Sessão ocorreu na tarde desta terça-feira (05). Dez vereadores votaram contra a abertura e três a favor.


Por G1, Petrópolis


A Câmara de Petrópolis, na Região Serrana do Rio, rejeitou a abertura de uma Comissão Processante para investigar os vereadores Paulo Igor (MDB) e Luís Eduardo da Silva, o Dudu (PEN), afastados por suspeita de corrupção. A sessão ocorreu na tarde desta terça-feira (05). Dez vereadores votaram contra a abertura e três a favor.

Vereadores rejeitaram a abertura da CPI durante a sessão plenária (Foto: Reprodução | Inter TV)
Vereadores rejeitaram a abertura da CPI durante a sessão plenária (Foto: Reprodução | Inter TV)

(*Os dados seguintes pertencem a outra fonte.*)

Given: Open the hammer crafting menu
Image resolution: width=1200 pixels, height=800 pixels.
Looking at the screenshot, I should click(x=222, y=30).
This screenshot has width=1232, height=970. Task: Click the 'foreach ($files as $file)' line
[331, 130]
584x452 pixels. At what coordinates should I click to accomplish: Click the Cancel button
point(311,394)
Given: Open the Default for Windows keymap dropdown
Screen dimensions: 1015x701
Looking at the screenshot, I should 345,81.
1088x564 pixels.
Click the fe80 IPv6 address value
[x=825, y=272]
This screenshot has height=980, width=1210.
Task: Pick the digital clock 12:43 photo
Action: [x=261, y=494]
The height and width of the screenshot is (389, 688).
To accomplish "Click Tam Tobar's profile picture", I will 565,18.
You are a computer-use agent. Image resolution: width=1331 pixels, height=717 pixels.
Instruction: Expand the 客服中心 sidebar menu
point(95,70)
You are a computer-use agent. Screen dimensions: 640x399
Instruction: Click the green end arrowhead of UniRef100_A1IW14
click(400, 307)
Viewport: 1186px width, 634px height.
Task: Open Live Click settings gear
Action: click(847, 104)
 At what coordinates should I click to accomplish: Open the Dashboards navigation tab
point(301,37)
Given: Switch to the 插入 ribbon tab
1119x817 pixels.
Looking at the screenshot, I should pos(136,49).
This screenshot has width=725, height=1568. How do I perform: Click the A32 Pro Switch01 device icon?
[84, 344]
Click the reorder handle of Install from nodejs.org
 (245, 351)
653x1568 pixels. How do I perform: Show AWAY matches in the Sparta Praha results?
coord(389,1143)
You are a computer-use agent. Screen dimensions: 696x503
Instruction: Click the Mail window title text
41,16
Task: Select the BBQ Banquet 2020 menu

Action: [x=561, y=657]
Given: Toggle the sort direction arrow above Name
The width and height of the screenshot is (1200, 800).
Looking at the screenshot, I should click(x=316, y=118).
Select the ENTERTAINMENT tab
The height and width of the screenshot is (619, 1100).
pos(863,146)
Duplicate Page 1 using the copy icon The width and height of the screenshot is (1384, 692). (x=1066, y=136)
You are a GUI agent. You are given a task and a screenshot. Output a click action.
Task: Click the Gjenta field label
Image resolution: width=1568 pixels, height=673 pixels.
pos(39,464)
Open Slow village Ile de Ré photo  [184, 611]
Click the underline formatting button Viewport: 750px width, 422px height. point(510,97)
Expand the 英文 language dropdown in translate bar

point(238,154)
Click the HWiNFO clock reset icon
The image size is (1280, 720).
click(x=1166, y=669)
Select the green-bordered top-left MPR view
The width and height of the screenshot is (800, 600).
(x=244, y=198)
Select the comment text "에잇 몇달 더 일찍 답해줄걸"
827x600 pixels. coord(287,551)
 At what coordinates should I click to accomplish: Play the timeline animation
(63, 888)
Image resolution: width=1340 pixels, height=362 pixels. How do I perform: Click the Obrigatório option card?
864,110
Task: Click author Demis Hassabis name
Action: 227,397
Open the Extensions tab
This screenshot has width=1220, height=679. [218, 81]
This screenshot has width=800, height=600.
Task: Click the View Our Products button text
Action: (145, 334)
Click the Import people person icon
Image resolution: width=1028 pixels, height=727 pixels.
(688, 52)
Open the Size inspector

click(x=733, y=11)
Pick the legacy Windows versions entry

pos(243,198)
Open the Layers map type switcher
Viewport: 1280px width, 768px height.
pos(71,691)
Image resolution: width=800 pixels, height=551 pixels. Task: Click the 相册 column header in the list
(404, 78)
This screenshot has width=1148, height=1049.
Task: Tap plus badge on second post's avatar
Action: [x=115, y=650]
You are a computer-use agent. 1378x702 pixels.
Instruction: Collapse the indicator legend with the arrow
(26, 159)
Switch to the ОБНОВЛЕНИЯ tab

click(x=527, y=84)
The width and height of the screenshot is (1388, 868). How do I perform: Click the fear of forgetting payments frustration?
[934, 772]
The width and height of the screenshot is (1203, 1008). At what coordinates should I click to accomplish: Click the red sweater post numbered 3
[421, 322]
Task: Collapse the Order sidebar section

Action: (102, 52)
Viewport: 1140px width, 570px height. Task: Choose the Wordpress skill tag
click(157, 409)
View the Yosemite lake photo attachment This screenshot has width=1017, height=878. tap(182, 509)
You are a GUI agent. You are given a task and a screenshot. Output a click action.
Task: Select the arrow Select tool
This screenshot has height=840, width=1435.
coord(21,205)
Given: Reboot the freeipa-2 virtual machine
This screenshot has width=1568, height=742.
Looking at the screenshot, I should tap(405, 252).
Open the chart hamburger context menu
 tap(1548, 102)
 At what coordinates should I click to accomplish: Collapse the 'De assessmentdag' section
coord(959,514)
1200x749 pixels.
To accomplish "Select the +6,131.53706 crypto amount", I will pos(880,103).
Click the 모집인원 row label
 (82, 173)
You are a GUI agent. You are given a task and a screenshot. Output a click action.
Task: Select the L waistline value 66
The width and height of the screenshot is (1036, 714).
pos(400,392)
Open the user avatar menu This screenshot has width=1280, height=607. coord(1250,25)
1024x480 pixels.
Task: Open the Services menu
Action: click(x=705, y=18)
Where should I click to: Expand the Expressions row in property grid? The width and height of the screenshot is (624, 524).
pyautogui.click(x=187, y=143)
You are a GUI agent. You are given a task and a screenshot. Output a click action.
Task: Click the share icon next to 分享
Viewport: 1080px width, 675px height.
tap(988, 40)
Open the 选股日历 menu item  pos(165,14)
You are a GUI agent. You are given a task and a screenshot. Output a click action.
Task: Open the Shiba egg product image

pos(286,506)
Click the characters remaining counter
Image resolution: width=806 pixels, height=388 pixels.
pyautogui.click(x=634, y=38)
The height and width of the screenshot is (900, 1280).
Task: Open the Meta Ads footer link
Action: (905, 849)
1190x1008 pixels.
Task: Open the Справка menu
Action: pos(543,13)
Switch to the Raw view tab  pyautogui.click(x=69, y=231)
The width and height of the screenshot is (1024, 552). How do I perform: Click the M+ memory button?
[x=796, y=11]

Antônio Brito (PRB), Gilda Beatriz (MDB) e o Professor Leandro de Azevedo (PSD) votaram a favor da abertura. Já Marcelo da Silveira (PSB), Luizinho Sorriso (PSB), Márcio Arruda (PR), Maurinho Branco (PP), Jorge Relojão (PRP), Roni Medeiros (PTB), Ronaldão (PR), Wanderley Taboada (PTB), Meirelles (Progressistas) e Márcio Arruda (PR) votaram contra.

Os vereadores alegaram que tanto Paulo Igor, quanto Dudu, ainda estão sendo investigados e não foram julgados. Portanto, eles acreditam que não podem fazer o papel da Justiça.

A sessão desta terça-feira estava cheia e chegou a ser suspensa duas vezes por conta das manifestações do público que queria a abertura da comissão.

Paulo Igor foi preso com dinheiro na banheira em 12 de abril deste ano durante a operação Caminho do Ouro do Ministério Público Federal (MPF), que apura crimes de peculato e fraude em licitação. Também havia um mandado de prisão contra o vereador Dudu, que não foi encontrado durante a operação e continua foragido.

A defesa de Paulo Igor disse que encaminhou uma petição à Justiça pedindo a reconsideração da decisão que levou a prisão preventiva do vereador. Informou ainda que o dinheiro encontrado na casa de Paulo era lícito e resultado da venda de um imóvel.

A assessoria de imprensa de Dudu disse que a advogada do vereador entrou com uma solicitação junto ao Tribunal de Justiça e aguarda resposta para definir as próximas decisões que serão tomadas.